As ativistas removeram as grades de metal que cercam o prédio e pintaram a placa do Zócalo (praça central) da capital com mensagens como "um estuprador não será governador".

O protesto foi realizado enquanto membros desse grupo foram chamadas a testemunhar na cidade central de Cuauhtémoc para responder às acusações de roubo e danos a propriedades privadas durante a marcha das mulheres em 8 de março de 2020.

"É ultrajante (...) que enquanto elas (feministas) estão sendo criminalizadas e perseguidas, tenhamos candidaturas de pessoas com este perfil", disse à AFP Gloria Méndez, uma das advogadas das ativistas acusadas.

A polícia interrompeu o protesto, após o qual as mulheres foram para a prefeitura de Cuauhtémoc.
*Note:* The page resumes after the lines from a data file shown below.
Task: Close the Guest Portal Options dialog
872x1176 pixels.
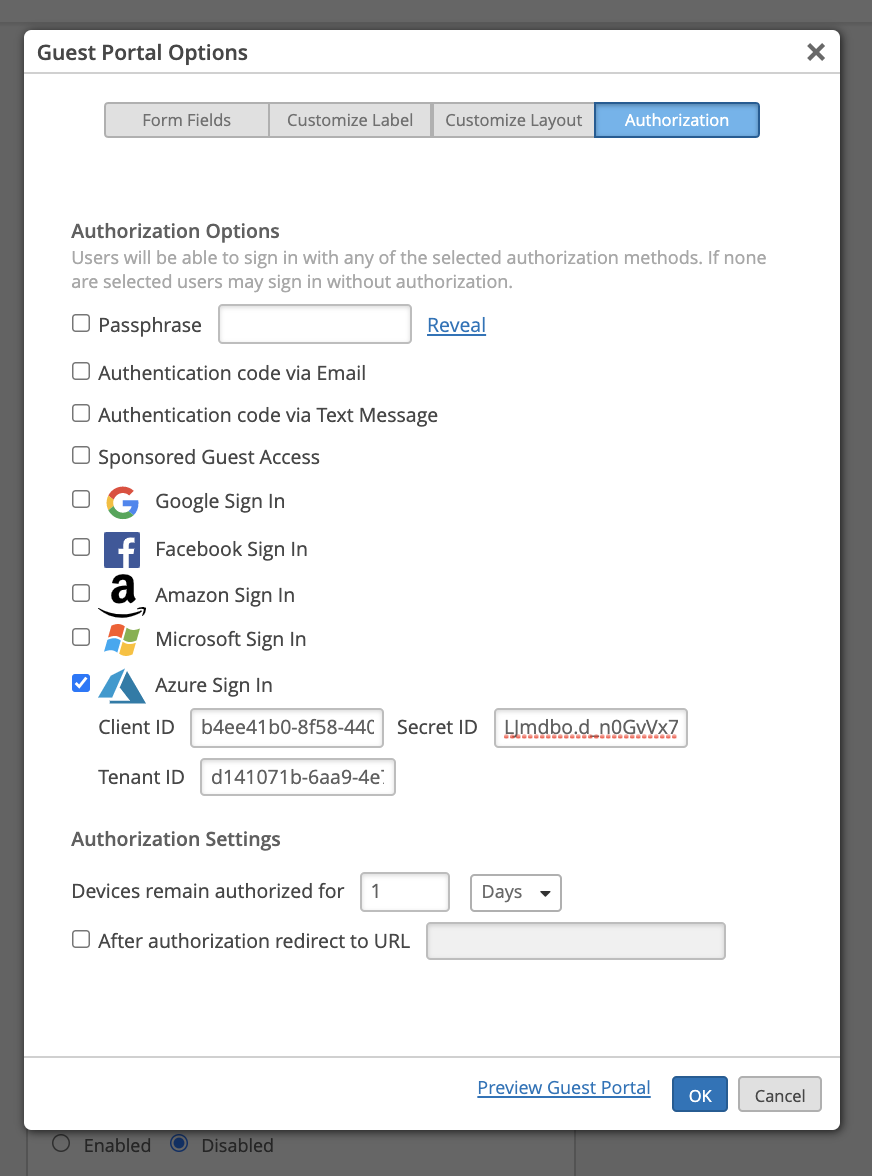Action: tap(816, 53)
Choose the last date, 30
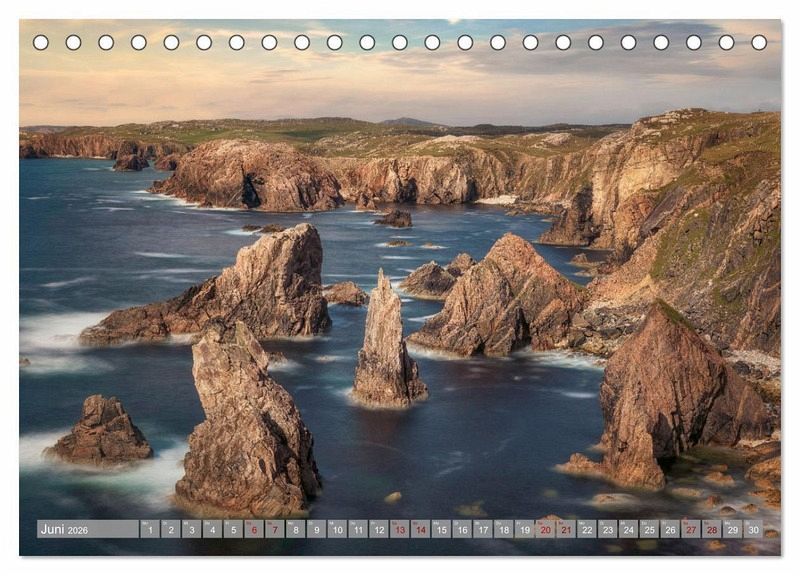800x575 pixels. tap(753, 529)
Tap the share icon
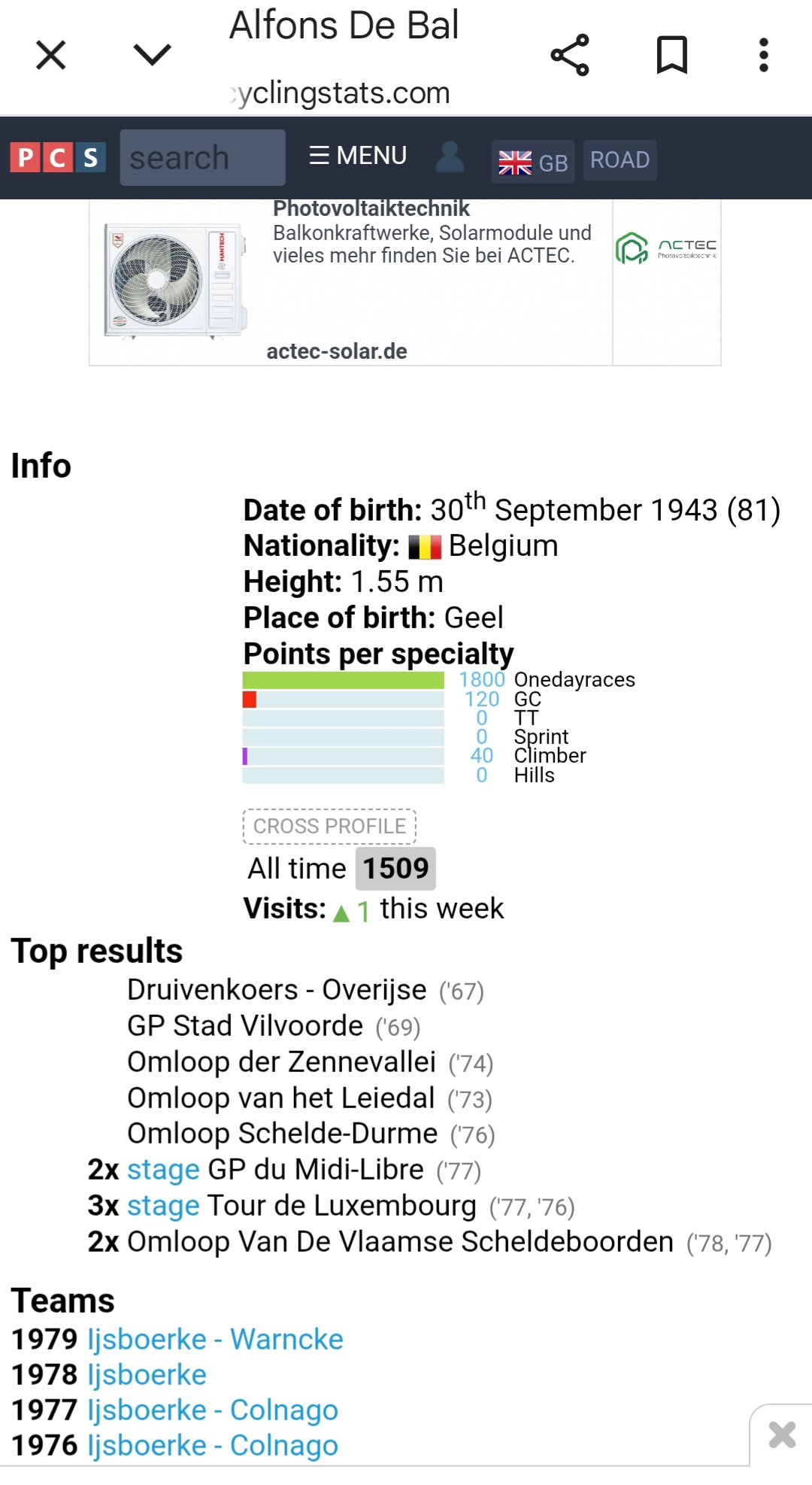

Salgado, um polêmico político de 63 anos, foi o vencedor de uma votação para definir o candidato do Morena ao governo do estado de Guerrero (sul).

No entanto, sua aspiração foi pontuada por denúncias de várias mulheres que afirmam terem sido estupradas ou assediadas por ele. Os fatos acontecem desde 1998, mas o candidato nega ter cometido qualquer agressão.

O caso ganhou notoriedade ante as declarações de López Obrador, que sustenta que o ex-senador é considerado inocente enquanto não for condenado pela justiça.

Uma comissão de ética do partido do governo se absteve de desqualificá-lo, mas ordenou a retomada do processo para eleger o candidato, em que Salgado vai participar novamente.

O Ministério Público de Guerrero disse nesta segunda-feira que está analisando se há mérito para acusar Salgado criminalmente, e esclareceu que o caso de 1998 já prescreveu.

Nesta terça-feira, López Obrador reiterou que "não deve haver linchamentos por politicagem", porque para isso "existem instâncias judiciais".

O presidente também afirmou que o movimento feminista está sendo "utilizado" por seus adversários com fins eleitorais.

Os mexicanos vão às urnas para renovar as 500 cadeiras na Câmara dos Deputados, 15 dos 32 governadores estaduais e milhares de prefeitos e outras autoridades locais.